The Event Horizon Telescope (EHT) is a global submillimeter-wavelength very long baseline array that produces the highest angular resolution images of black holes.  In 2019, the EHT announced an image of the supermassive black hole in the elliptical galaxy M87 that showed ring-like emission as the result of strong gravitational light-bending and photon capture at the event horizon.   The observed image is consistent with expectations for the shadow of a Kerr black hole as predicted by general relativity.   We derive a black hole mass of M=(6.5 +/- 0.7) x 10^9 M_Sun.  Our radio-wave observations thus provide powerful evidence for the presence of supermassive black holes in centers of galaxies and as the central engines of active galactic nuclei. They also present a new tool to explore gravity in its most extreme limit and on a mass scale that was so far not accessible.  I will discuss the numerous results that the EHT Collaboration has produced since that first result and prospects for further EHT imaging, including the Galactic Center black hole, Sagittarius A*.  EHT images of Sgr A* provide a very important complement to the Nobel-Prize-winning work on stellar characterization of the Galactic Center black hole.

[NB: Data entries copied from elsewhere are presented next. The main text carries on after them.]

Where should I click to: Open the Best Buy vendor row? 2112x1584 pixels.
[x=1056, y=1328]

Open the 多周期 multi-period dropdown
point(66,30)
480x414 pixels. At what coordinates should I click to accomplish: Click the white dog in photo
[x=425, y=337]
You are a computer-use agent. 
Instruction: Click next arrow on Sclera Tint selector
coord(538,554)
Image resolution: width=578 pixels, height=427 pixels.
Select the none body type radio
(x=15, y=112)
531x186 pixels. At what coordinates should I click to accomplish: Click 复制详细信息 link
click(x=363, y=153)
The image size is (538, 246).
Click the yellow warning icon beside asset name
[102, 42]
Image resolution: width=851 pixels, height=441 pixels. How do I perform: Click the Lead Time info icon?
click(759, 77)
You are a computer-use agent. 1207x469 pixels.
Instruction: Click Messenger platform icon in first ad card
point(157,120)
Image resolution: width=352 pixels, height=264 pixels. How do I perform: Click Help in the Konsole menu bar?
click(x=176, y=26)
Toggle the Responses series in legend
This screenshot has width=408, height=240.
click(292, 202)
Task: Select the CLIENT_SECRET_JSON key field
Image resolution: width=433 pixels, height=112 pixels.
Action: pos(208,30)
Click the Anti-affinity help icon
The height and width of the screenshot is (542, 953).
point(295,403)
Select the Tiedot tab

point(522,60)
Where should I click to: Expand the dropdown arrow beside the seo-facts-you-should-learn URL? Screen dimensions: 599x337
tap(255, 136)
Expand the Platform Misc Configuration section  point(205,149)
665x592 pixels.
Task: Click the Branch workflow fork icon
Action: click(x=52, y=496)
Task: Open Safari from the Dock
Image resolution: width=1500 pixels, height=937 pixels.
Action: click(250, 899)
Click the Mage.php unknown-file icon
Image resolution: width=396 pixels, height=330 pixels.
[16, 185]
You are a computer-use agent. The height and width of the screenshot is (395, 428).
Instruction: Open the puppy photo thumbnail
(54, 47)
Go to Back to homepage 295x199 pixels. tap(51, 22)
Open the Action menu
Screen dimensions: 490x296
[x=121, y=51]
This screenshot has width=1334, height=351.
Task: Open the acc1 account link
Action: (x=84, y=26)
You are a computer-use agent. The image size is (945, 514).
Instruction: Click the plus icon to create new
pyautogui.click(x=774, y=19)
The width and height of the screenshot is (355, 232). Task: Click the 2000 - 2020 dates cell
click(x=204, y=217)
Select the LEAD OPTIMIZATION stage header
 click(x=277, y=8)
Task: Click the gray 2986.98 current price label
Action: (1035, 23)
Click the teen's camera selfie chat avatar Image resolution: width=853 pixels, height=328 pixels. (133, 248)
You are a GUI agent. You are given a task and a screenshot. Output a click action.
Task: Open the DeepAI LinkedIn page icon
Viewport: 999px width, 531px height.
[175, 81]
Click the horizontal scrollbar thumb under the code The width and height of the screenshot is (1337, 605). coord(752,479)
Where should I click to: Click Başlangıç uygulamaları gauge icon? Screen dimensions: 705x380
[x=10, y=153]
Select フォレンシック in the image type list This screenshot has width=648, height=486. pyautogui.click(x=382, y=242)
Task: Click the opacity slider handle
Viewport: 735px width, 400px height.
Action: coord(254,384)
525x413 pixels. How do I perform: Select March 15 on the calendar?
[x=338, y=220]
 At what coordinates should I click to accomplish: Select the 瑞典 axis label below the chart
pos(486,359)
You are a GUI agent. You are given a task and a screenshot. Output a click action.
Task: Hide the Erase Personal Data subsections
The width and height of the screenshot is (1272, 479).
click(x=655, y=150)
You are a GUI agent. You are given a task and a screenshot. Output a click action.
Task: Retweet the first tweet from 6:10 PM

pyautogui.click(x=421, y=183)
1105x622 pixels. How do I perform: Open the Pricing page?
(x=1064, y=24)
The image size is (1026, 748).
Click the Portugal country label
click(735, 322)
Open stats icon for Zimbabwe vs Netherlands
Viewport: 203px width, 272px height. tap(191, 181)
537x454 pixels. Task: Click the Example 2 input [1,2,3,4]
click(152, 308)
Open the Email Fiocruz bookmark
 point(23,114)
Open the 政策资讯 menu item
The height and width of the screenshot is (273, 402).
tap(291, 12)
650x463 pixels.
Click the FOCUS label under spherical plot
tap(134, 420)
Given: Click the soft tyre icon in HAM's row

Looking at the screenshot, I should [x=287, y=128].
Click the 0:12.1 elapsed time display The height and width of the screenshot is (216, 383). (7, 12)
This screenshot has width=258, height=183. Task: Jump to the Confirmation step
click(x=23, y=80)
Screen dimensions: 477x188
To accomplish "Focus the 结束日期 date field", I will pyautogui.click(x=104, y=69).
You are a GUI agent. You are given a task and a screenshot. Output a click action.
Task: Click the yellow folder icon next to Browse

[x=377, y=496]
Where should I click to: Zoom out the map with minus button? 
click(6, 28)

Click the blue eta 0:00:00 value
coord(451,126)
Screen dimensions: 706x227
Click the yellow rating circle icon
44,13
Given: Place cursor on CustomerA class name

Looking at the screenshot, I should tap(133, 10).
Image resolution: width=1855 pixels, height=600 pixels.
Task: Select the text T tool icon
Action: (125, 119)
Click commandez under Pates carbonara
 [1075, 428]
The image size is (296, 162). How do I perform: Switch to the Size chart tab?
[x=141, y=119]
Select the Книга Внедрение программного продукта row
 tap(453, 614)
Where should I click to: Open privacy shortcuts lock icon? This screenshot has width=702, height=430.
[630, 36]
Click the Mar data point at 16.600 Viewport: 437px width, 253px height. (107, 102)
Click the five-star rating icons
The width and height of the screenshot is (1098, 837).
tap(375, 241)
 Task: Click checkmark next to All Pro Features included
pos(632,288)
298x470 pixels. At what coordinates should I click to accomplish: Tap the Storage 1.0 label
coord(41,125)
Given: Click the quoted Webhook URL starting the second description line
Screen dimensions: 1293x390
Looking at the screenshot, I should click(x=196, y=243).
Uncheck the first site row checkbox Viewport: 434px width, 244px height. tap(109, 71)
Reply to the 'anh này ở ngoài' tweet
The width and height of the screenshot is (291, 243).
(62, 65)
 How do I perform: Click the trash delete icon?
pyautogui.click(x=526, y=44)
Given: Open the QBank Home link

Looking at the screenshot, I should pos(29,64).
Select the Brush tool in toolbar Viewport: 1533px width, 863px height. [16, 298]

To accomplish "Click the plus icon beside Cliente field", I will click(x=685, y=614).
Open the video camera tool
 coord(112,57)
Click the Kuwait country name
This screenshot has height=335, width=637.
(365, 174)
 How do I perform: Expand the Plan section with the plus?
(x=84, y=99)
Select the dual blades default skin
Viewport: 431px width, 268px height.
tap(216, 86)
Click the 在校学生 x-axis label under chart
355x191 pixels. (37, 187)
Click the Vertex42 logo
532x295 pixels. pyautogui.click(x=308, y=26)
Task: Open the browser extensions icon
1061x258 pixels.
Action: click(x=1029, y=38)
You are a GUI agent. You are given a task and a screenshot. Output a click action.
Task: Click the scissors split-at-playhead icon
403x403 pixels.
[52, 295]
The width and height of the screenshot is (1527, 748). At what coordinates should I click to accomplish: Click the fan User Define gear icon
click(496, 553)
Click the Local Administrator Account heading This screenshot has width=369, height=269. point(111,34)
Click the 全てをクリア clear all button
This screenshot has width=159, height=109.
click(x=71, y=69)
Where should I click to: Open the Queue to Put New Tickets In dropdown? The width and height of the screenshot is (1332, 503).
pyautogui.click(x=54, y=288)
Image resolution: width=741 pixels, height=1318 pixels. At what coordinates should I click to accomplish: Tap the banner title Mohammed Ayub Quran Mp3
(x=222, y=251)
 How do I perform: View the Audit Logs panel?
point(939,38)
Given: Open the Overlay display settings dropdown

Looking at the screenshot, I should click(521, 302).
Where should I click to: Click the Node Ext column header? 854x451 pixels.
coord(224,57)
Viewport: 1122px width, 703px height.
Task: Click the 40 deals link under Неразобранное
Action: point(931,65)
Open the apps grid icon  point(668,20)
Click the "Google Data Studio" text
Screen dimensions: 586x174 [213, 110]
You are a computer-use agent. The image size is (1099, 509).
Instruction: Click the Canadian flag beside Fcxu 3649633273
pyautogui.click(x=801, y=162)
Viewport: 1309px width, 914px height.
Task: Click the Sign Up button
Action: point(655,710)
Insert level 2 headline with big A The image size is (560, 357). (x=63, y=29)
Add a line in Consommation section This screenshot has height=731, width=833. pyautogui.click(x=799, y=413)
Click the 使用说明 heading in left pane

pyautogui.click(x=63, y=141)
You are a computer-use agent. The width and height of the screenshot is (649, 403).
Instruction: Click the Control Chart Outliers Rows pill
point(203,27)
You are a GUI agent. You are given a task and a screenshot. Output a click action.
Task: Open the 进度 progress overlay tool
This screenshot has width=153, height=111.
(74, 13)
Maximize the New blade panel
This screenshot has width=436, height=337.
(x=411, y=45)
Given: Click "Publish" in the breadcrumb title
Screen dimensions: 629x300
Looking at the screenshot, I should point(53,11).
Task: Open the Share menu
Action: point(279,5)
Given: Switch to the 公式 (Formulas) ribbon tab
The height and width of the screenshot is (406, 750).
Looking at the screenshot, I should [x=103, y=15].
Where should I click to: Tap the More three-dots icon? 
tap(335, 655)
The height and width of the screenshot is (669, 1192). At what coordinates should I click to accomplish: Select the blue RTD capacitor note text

Dr. Geoffrey Bower is Project Scientist for the Event Horizon Telescope Collaboration, Chief Scientist for Hawaii Operations with Academia Sinica Institute of Astronomy and Astrophysics, and Affiliate Graduate Faculty with UH Manoa Physics and Astronomy.  A graduate of Princeton University and UC Berkeley, he has also held research and teaching positions at UC Berkeley, the National Radio Astronomy Observatory, and the Max Planck Institute for Radioastronomy.  His interests are in black holes, neutron stars, the dynamic radio sky, and radio astronomy instrumentation.

The ZOOM link will be sent on Wednesday morning to the Physics Faculty, Graduate student, PDRA, and AP mailing lists. If you are not on one of those lists and are interested in attending, please email Suzanne Hallihan at shalliha@illinois.edu for the link.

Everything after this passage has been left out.